Dr Helen Munro, a consultant in community sexual and reproductive healthcare with a special interest in menopause, commented: “There is no set standards for delivery of specialist menopause service in Wales and, in some areas, there is no provision at all. In the pockets of good service, there are often long waiting lists and these services are often provided by self-driven health professionals who have taken an interest in menopause. This is not good enough. Menopause will affect 51% of the population at some stage. Understanding of menopause and access to treatment should be a fundamental right for every woman.

“Many GPs are under significant pressure and are over stretched, particularly in the aftermath of Covid, while there is no dedicated funding for specialist menopause services or the training required. If the gap is to be filled, there needs to be designated funding to support this new, vital provision as only then will there be the impetus for action.”

To mark Menopause Month in October, the network is holding its inaugural All Wales Menopause Conference to tackle misconceptions around the menopause, raise awareness of symptoms and complex needs and to inspire employers to take action in the workplace.

While the full day conference is targeted at health professionals, organisers are calling for employers and the public to join them virtually for its open sessions, which will be livestreamed, to break down the stigma surrounding menopause and create equality for women in the workplace.

Wales Menopause Network cofounder Dr Jayne Forrester-Paton, a British Menopause Society accredited menopause specialist and GP, commented: “Many women report struggling with menopausal symptoms at work, losing confidence in their skills and abilities. Many women feel a stigma discussing their symptoms and this can create a wall between women and their employers meaning conversations are not taking place and the support they need isn’t there.

“Worryingly, as women frequently suffer menopause in silence, their work can be affected and too often it leads to them taking time off, reducing hours or even leaving the workplace. This not only has significant personal consequences for the individual but has an impact on businesses and a cost to the wider economy. We want to help to empower women to seek help and speak out.
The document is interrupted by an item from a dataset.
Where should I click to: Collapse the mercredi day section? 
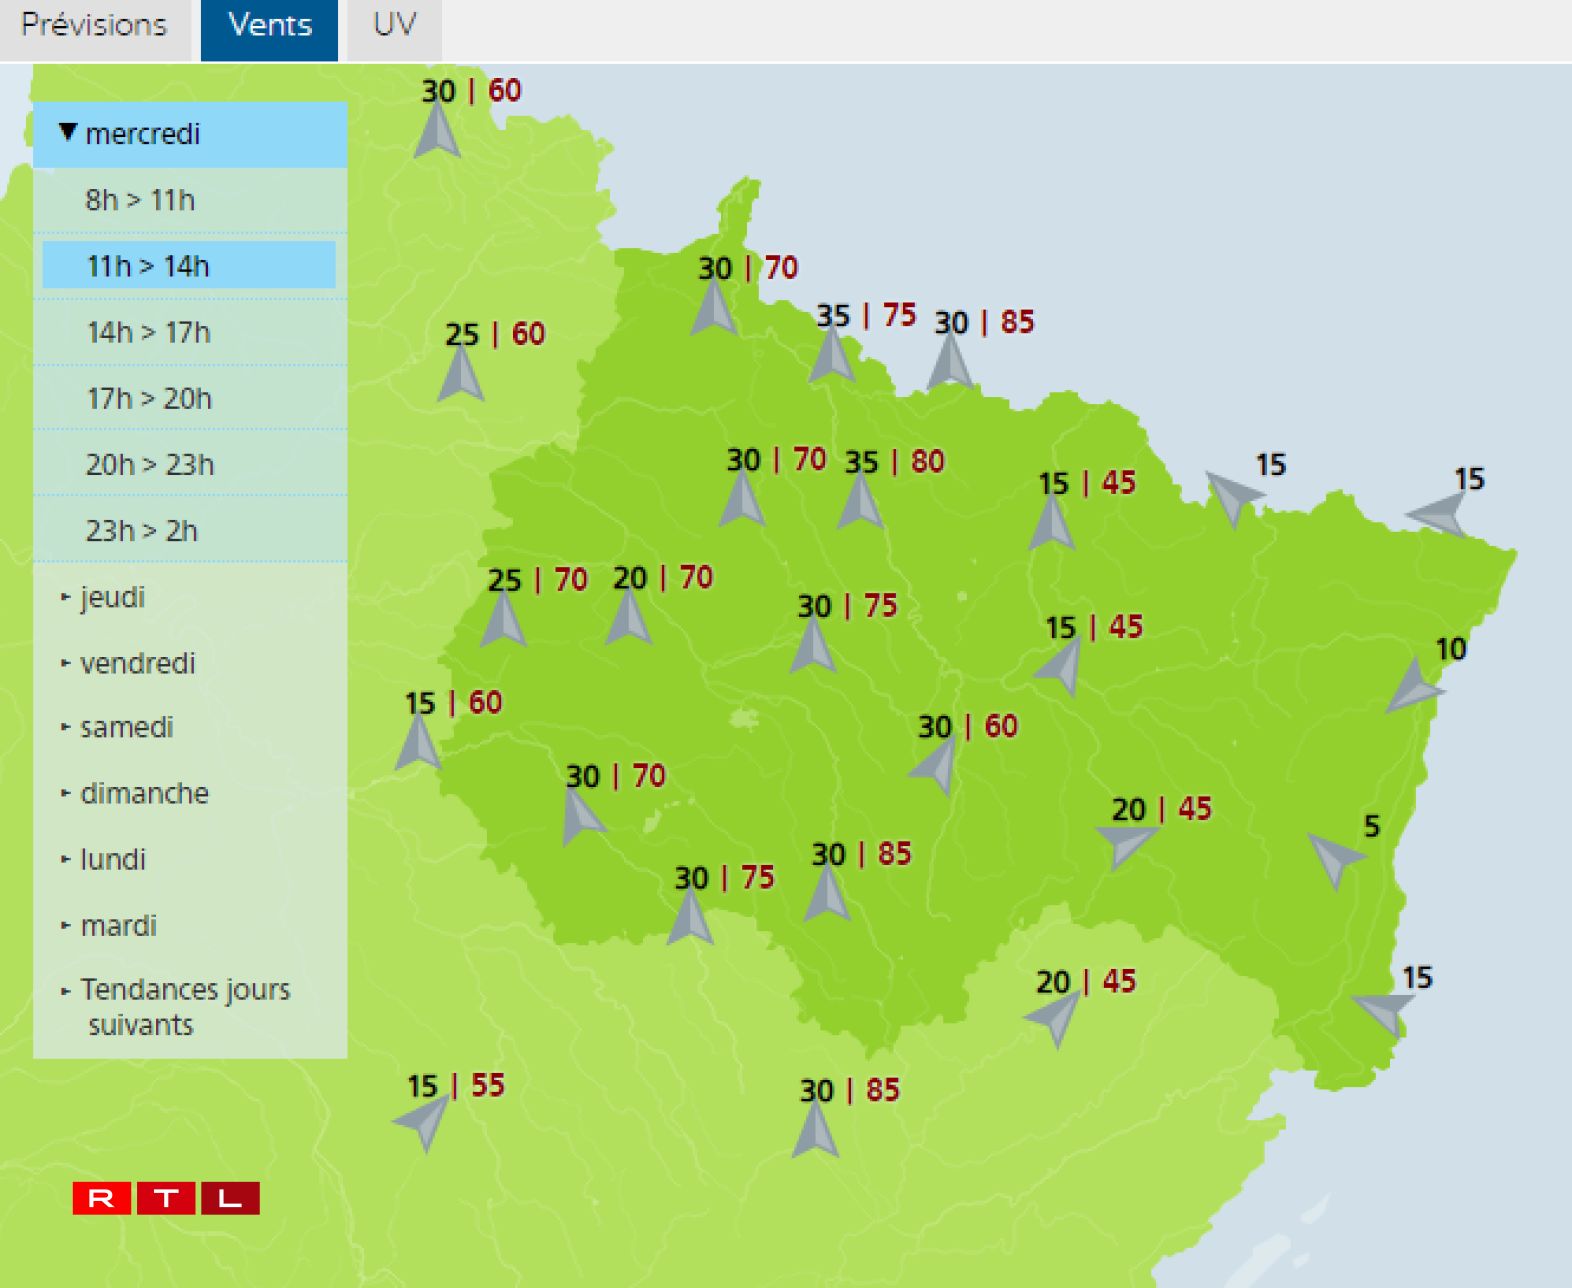pos(142,134)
Meanwhile, employers also need support and guidance in how best to help their employees, to have open conversations and menopause in the workplace practices to support their staff and retain talent.”

The All Wales Menopause Conference will held at the International Convention Centre, Newport, on Saturday October 8, and will be livestreamed between 9am-12.30pm for the public and employers to join the audience.

Speakers include two women who tell their menopause story along with Lisa Nicolls and Lara Morris from the charity Fair Treatment for the Women of Wales as well as union speakers Rhianydd Williams, from TUC Cymru, and Helen Burton, from Unison. They will also be joined by Eluned Morgan, MS, Minister for Health and Social Services, and Jenny Rathbone MS, Chair of the cross-party group on women’s health, talking about the Women’s Health Plan for Wales and how menopause is becoming a government priority.